Shrader-Frechette began her talk by discussing a few works of art in the Snite whose artists falsely romanticized science and technology as ways of controlling nature. She also illustrated how other pieces idealized depictions of natural wildlife and indigenous people, glorifying man's power and control over nature.

"It is not too difficult to see how we got into a problem of environmental injustice; we idealize what humans do to people on it [the land] and [what we do] to the land itself," she said.

After discussing examples of activists in Latin America and Africa who were killed for their attempts to prevent large corporations such as Shell Oil from polluting their environments and harming their citizens, Shrader-Frechette discussed how similar issues of environmental injustice exist within the United States.

"Many people know about environmental injustice, but you don't [always] realize that some of these threats happen in the U.S.," she said.

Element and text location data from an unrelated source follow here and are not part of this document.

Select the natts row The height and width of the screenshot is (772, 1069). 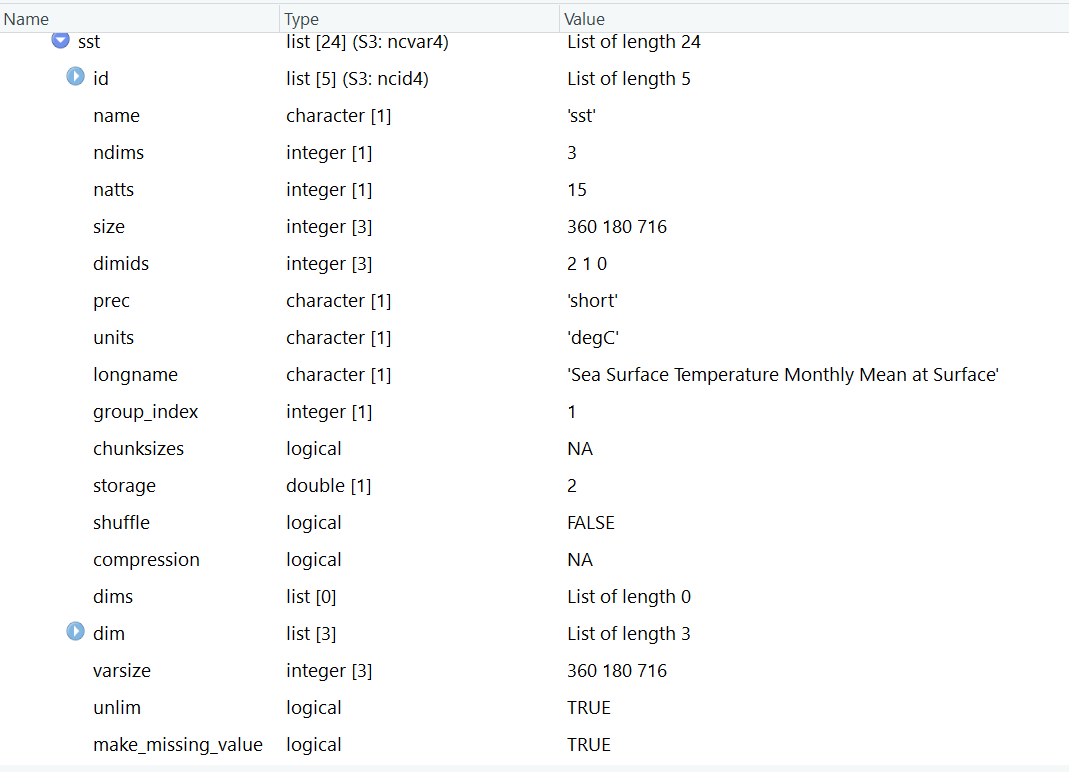coord(114,190)
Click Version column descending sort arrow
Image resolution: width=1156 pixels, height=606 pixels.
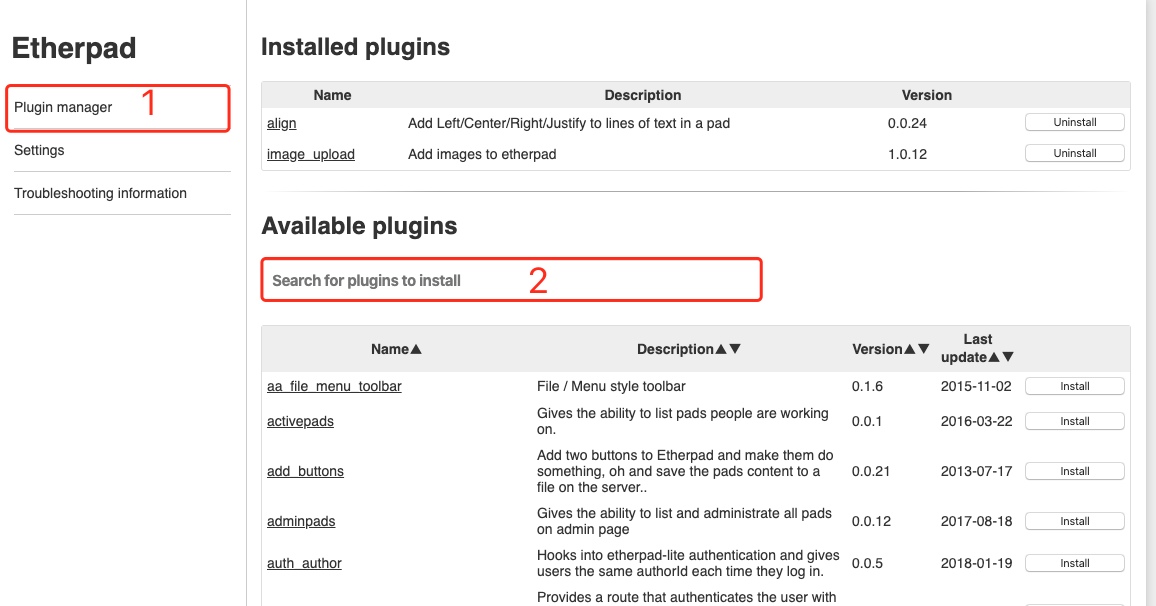click(x=924, y=349)
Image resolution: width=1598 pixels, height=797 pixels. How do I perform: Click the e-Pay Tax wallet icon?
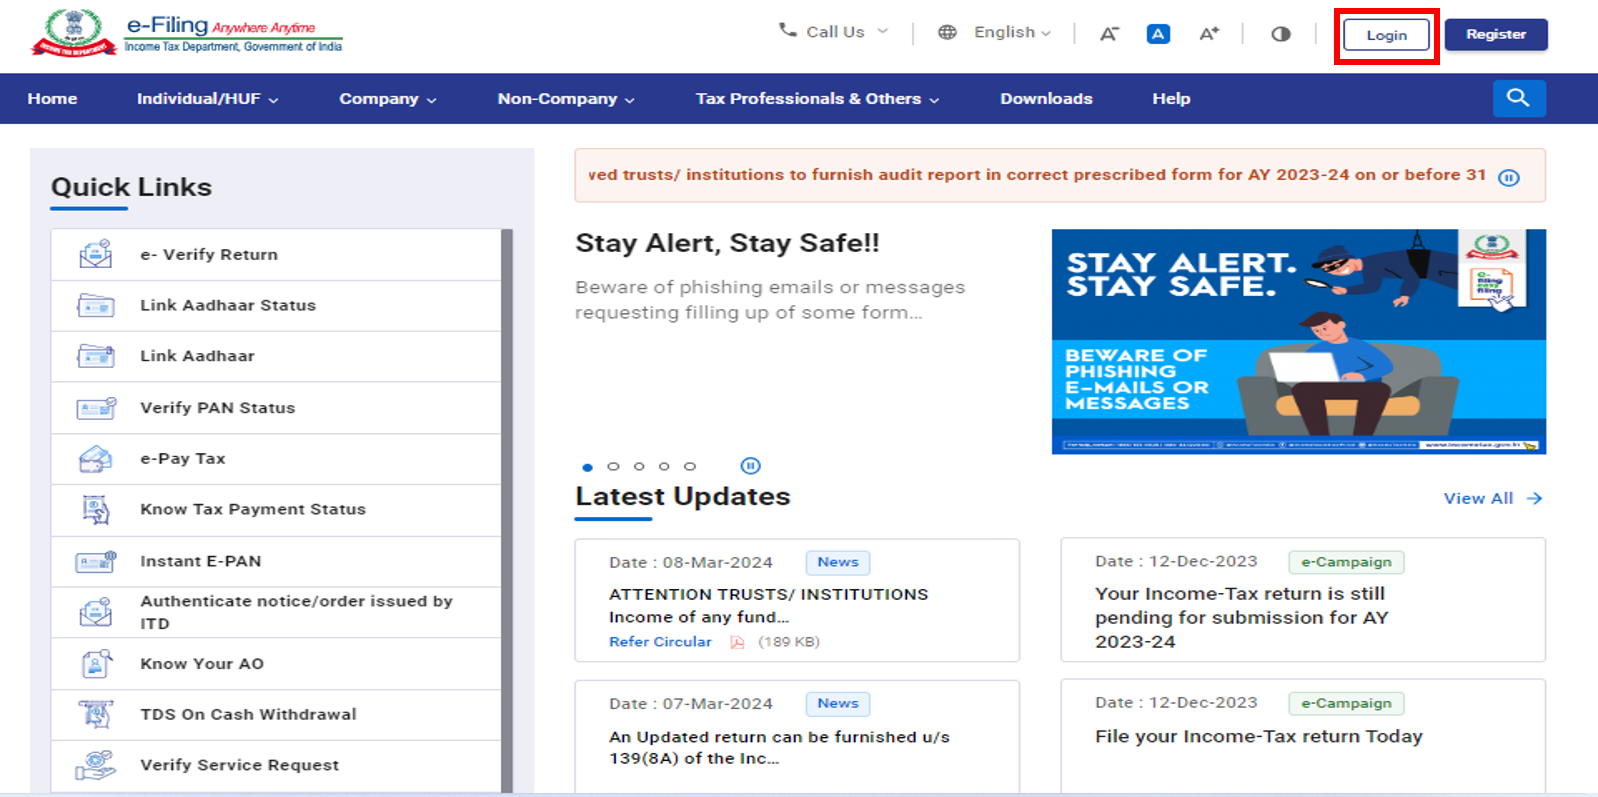[x=96, y=459]
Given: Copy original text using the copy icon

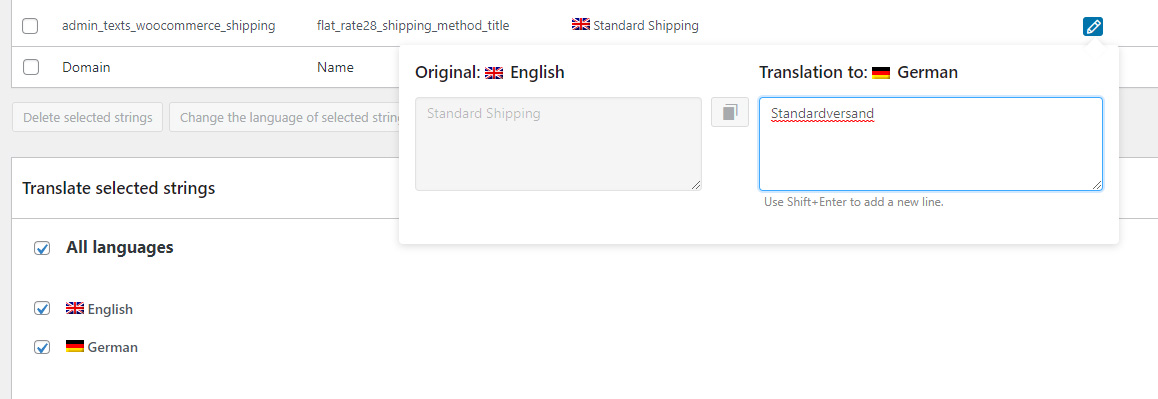Looking at the screenshot, I should (x=730, y=112).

She discussed some case studies that she and her students have worked on, analyzing environmental impact statements published by companies seeking to build hazardous sites and pointing out faulty scientific reasoning and ethical concerns. Shrader-Frechette and her students were successful in preventing a large multinational corporation from subjecting a poor black community in Louisiana to environmental and health hazards.

"You don't need to be brilliant to see these problems [in environmental impact statements], you just need to care," she said.

Shrader-Frechette concluded the lecture by explaining why every person, especially non-minorities, should be concerned about the public health and environmental risks that ethnic minorities face.

"It is not our charity to stop environmental injustice," she said. "It is our duty because we are complicit in their [ethnic minorities'] harm."

Her lecture was the 11th annual talk presented in the Snite Museum, which uses the lecture series to advance the idea that scholarly thinking can take place outside the classroom.

Each Snite lecture takes place in the art gallery most relevant to the lecture topic's time period. Shrader-Frechette spoke in the 20th century gallery and included her analysis of paintings from this and other time periods.